Difficile de tenir à jour ses connaissances sur la lignée humaine tant les éléments à retenir sont nombreux (espèces, lieux, dates, caractères anatomiques et culturels…) et tant les découvertes se succèdent à un rythme soutenu. Difficile mais pas impossible, notamment grâce à cet ouvrage de Silvana Condemi, paléoanthropologue et directrice de recherche au CNRS, et François Savatier, journaliste scientifique.

Contrairement à ce que pourrait laisser penser le titre, il n’est pas uniquement question, au moins dans la première moitié du livre, d’Homo sapiens mais plus largement de la lignée humaine (ardipithèques, australopithèques, et autres représentants du genre Homo). Le récit présente notamment des découvertes récentes, remettant en cause certaines conceptions. Ainsi, alors que l’on pensait que les premiers Sapiens étaient apparus il y a 200 000 ans, plusieurs spécimens fossiles ont été retrouvés au Maroc et, étant datés à 315 000 ans, reculent de plus de 100 000 ans la naissance présumée de notre espèce !

Ce résultat remet également en cause la géographie de l’émergence de Sapiens. Jusqu’ici, de nombreux fossiles avaient été retrouvés dans la vallée du rift, plaidant pour une origine est-africaine d’Homo sapiens. L’exhumation des fossiles marocains ainsi que d’autres spécimens en Afrique du Sud est plutôt en faveur d’une origine panafricaine de l’espèce. Selon cette hypothèse, diverses formes de pré-Sapiens seraient apparues à partir de populations ancestrales en différents points d’Afrique. Ces populations se seraient ensuite mélangées pour donner l’homme actuel.

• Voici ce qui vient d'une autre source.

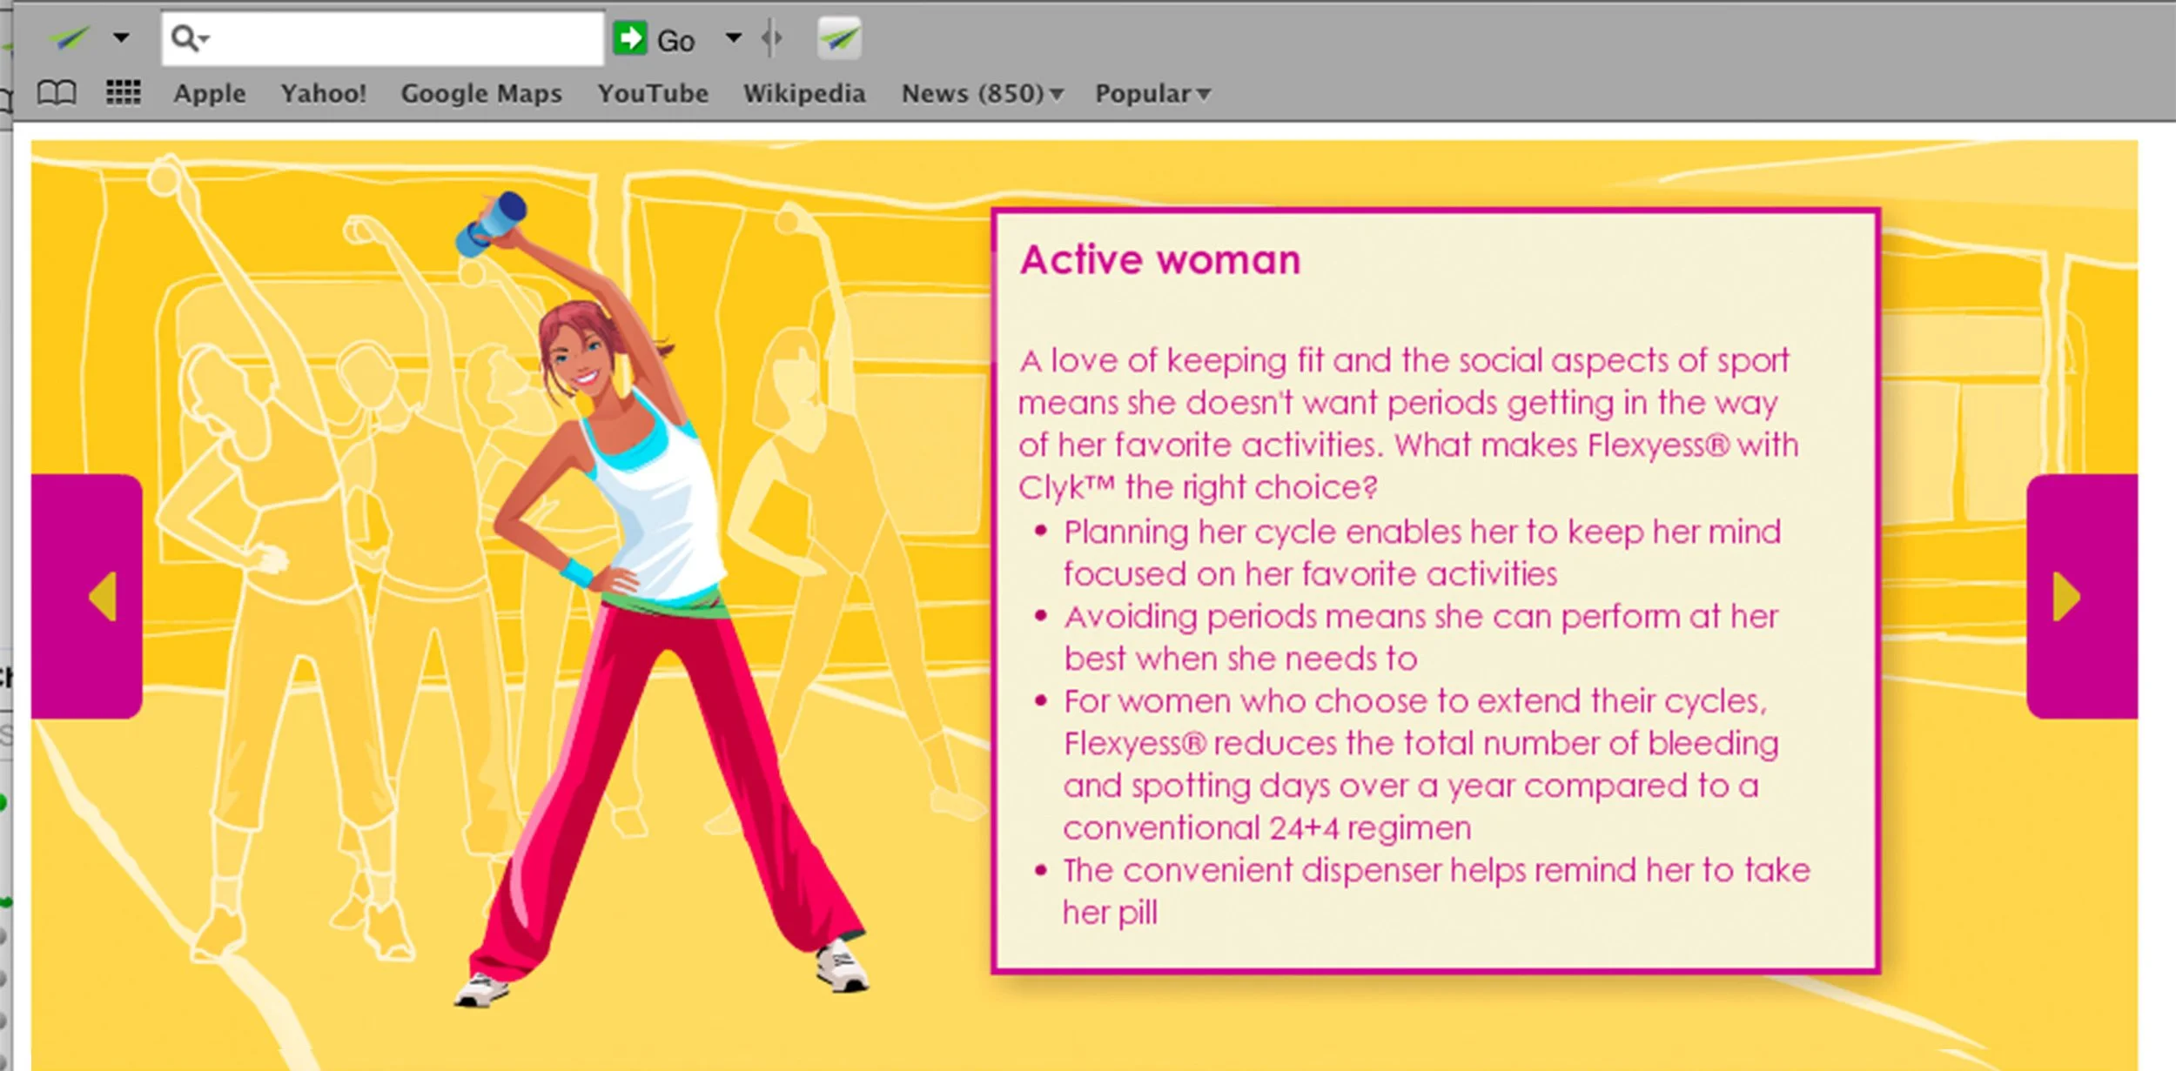Click the toolbar resize splitter handle

point(771,38)
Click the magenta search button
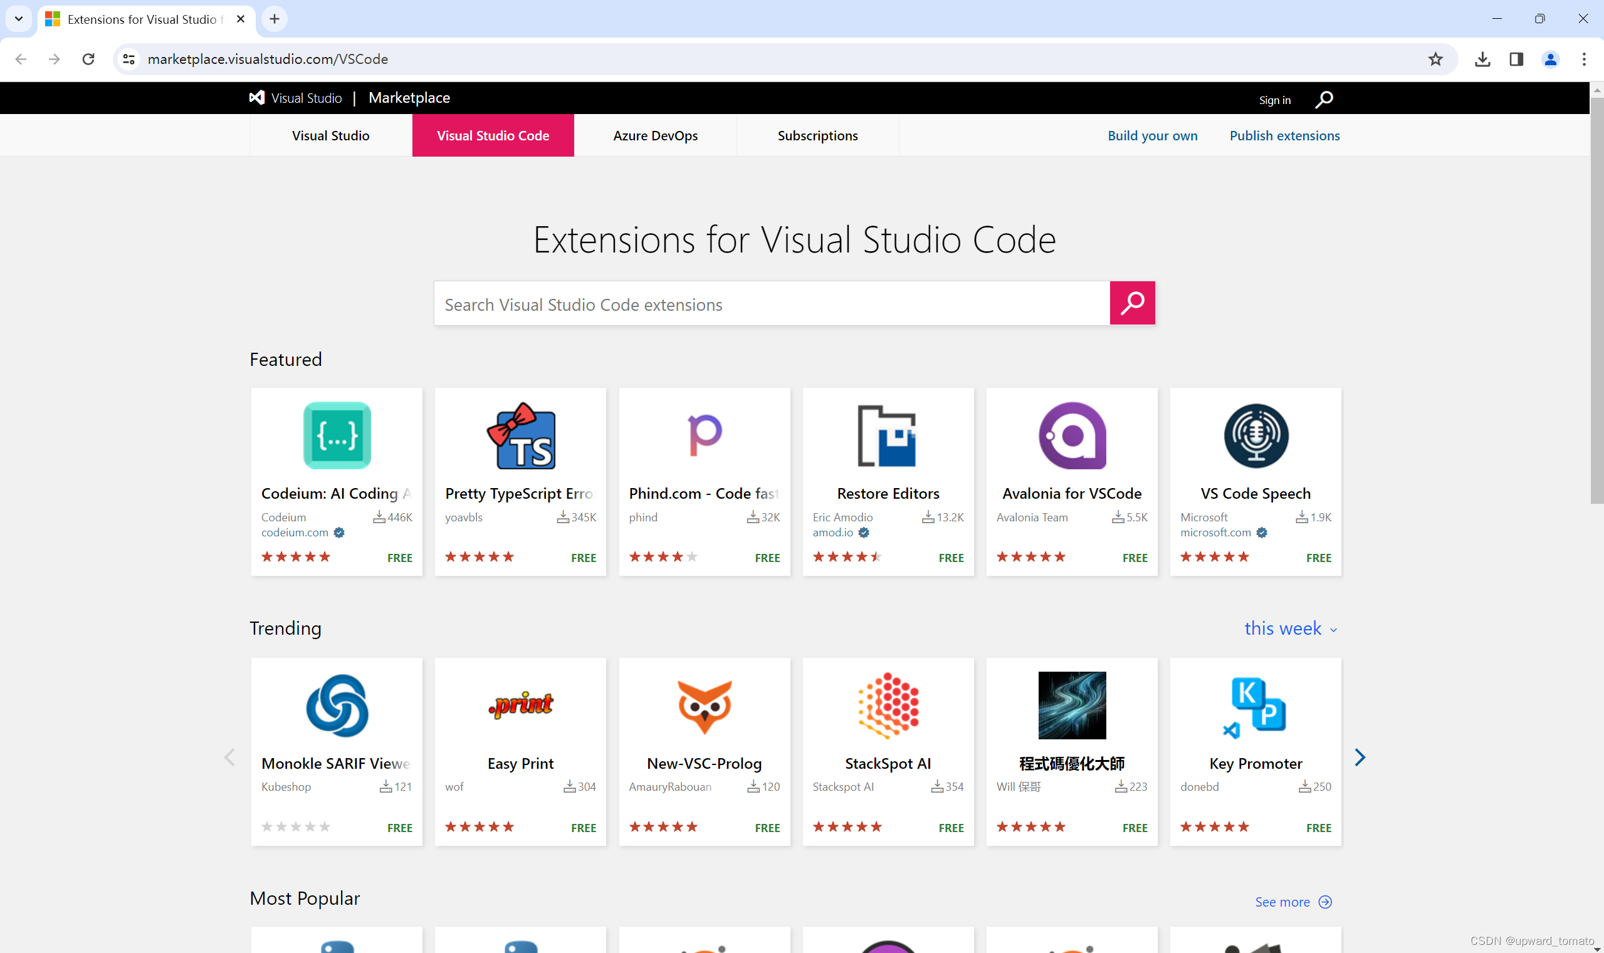The image size is (1604, 953). point(1132,303)
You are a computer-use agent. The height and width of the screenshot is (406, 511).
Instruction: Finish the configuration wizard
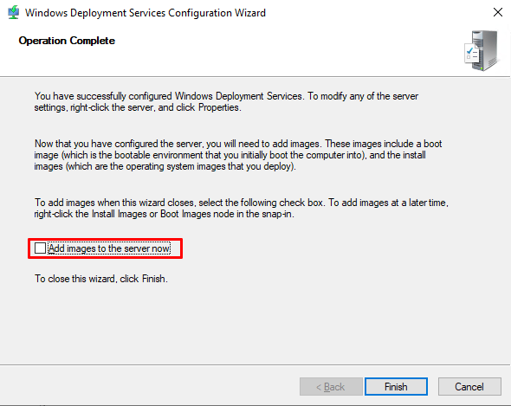point(396,387)
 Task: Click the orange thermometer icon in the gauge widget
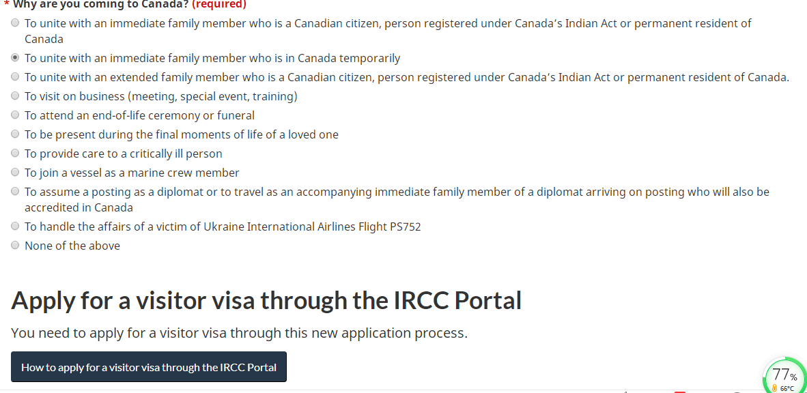[x=776, y=387]
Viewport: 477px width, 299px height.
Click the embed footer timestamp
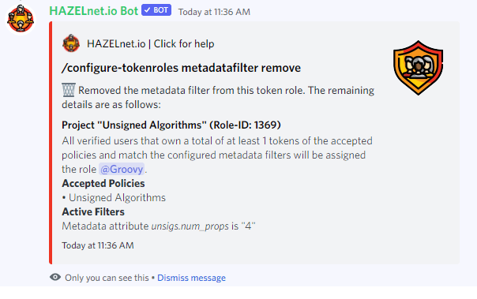98,245
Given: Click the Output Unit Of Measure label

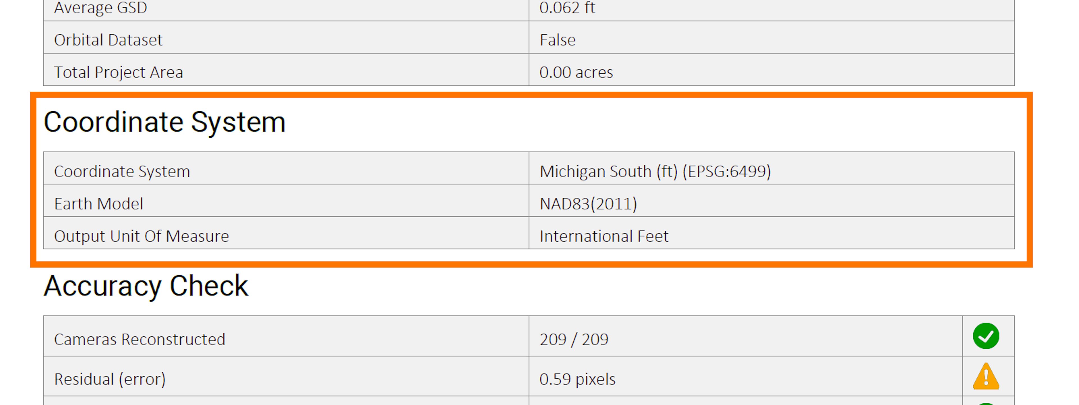Looking at the screenshot, I should [x=142, y=236].
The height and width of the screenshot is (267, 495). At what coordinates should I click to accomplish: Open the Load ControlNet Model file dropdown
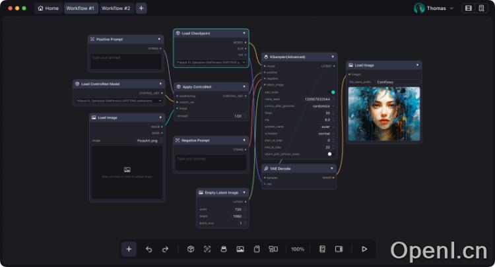(119, 101)
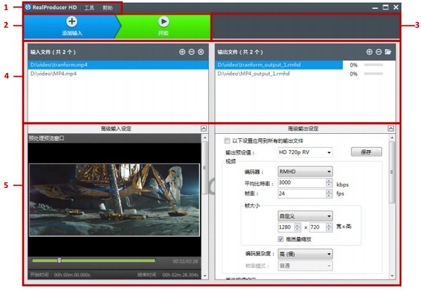Enable apply settings to all output files checkbox
The height and width of the screenshot is (291, 421).
[227, 141]
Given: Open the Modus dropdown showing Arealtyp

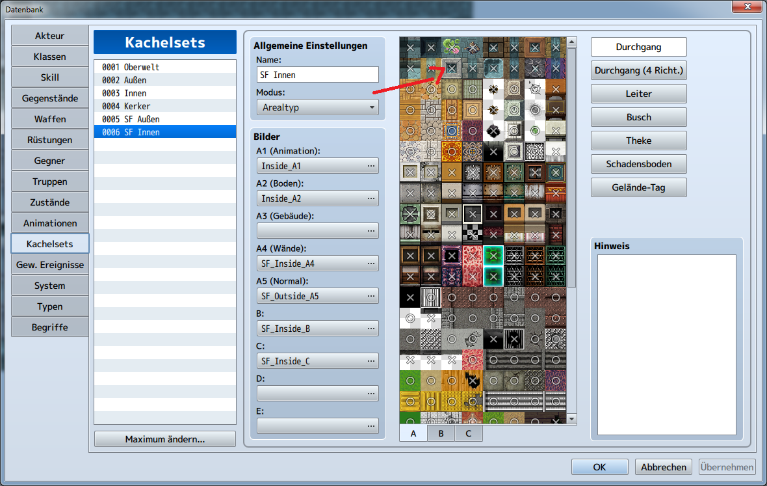Looking at the screenshot, I should 317,107.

Autre découverte d’importance : celle des plus vieux ossements d’homme moderne hors d’Afrique, datés à 180 000 ans et retrouvés en Israël. Un bond dans le temps important lorsque l’on sait qu’encore récemment les premières sorties d’Afrique étaient estimées à 60 000 ans seulement…

Ces sorties d’Afrique ont été l’occasion pour Sapiens de croiser les populations de Neandertal et de Denisoviens déjà présentes en Eurasie. Ces rencontres ont donné lieu à des hybridations entre ces trois types d’êtres humains, mises en évidence par des méthodes paléogénomiques.

Tous ces éléments et bien d’autres sont à découvrir dans ce petit livre où les auteurs tentent de reconstituer une histoire cohérente de la lignée humaine. Une telle entreprise nécessite de bien distinguer (i) les faits : fossiles, productions humaines (vêtements, bijoux…) et traces d’activités humaines (feu, agriculture…), (ii) les interprétations de ces faits : il est par exemple possible de déduire de l’anatomie des squelettes la possibilité ou non d’une bipédie permanente et (iii) les liens réalisés entre ces éléments pour imaginer une histoire vraisemblable de la lignée humaine. Sur ce dernier point, si le conditionnel est souvent employé, certaines affirmations sont un peu trop lapidaires (par exemple : « L’accroissement du cerveau s’est poursuivi […] grâce au raccourcissement de l’intestin » p48 ; « Courir nous a fait perdre nos poils » p53).

Riche en informations et bien illustré, ce court ouvrage saura intéresser les enseignants et étudiants souhaitant découvrir ou mettre à jour leurs connaissances sur la lignée humaine.